* **WORK TO BE COMPLETED**
Give the lines below again exactly, starting with the line that holds "The image size is (1176, 1010)." and going on through the line that holds "Expand MORE OPTIONS".

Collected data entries
↓↓↓

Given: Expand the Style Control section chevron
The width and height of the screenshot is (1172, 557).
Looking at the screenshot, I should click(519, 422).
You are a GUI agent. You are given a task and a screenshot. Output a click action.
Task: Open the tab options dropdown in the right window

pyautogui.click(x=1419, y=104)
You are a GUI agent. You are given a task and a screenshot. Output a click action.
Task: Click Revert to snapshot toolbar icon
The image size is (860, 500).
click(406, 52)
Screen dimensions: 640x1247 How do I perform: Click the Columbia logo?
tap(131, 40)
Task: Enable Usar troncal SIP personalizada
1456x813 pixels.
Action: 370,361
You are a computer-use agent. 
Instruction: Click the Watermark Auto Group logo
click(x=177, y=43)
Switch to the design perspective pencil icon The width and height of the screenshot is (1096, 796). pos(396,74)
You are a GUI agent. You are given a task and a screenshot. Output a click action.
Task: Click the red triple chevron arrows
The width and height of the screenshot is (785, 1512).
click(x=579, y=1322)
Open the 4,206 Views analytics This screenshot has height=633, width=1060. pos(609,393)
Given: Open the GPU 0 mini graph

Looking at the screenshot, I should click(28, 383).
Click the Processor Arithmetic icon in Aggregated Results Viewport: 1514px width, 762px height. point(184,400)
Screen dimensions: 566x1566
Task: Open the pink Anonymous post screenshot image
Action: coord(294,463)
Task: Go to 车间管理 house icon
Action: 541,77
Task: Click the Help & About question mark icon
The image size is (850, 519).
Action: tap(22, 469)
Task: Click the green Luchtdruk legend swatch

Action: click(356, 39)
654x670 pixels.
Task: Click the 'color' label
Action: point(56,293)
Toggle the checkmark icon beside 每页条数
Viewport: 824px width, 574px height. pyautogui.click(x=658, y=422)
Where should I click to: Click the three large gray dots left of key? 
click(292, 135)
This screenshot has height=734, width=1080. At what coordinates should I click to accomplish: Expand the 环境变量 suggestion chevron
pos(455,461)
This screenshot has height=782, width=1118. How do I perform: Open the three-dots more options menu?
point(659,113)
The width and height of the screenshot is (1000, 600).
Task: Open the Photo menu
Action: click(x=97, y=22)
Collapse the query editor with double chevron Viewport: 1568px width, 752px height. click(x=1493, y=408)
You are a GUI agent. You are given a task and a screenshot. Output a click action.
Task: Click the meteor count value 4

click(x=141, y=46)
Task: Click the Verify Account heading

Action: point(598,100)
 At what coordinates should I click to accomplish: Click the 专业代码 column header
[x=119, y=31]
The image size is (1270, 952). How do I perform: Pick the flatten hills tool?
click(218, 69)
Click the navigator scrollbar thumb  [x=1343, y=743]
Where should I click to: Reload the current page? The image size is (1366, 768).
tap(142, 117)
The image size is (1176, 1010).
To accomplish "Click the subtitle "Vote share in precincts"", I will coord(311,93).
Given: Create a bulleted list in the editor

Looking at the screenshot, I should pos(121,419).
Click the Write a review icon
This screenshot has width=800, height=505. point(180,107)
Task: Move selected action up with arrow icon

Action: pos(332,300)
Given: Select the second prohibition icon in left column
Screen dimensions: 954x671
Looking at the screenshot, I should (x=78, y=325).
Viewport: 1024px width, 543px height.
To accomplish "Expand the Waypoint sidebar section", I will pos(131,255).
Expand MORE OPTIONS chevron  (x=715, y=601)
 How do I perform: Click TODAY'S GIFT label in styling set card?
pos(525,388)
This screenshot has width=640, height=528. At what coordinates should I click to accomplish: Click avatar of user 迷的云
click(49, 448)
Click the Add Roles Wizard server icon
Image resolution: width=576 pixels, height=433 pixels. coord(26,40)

↑↑↑

* **ANSWER BELOW**
The image size is (1176, 1010).
To accomplish "Click the subtitle "Vote share in precincts"", I will coord(311,93).
Given: Create a bulleted list in the editor

Looking at the screenshot, I should pos(121,419).
Click the Write a review icon
This screenshot has width=800, height=505. point(180,107)
Task: Move selected action up with arrow icon

Action: pos(332,300)
Given: Select the second prohibition icon in left column
Screen dimensions: 954x671
Looking at the screenshot, I should (x=78, y=325).
Viewport: 1024px width, 543px height.
To accomplish "Expand the Waypoint sidebar section", I will pos(131,255).
Expand MORE OPTIONS chevron  (x=715, y=601)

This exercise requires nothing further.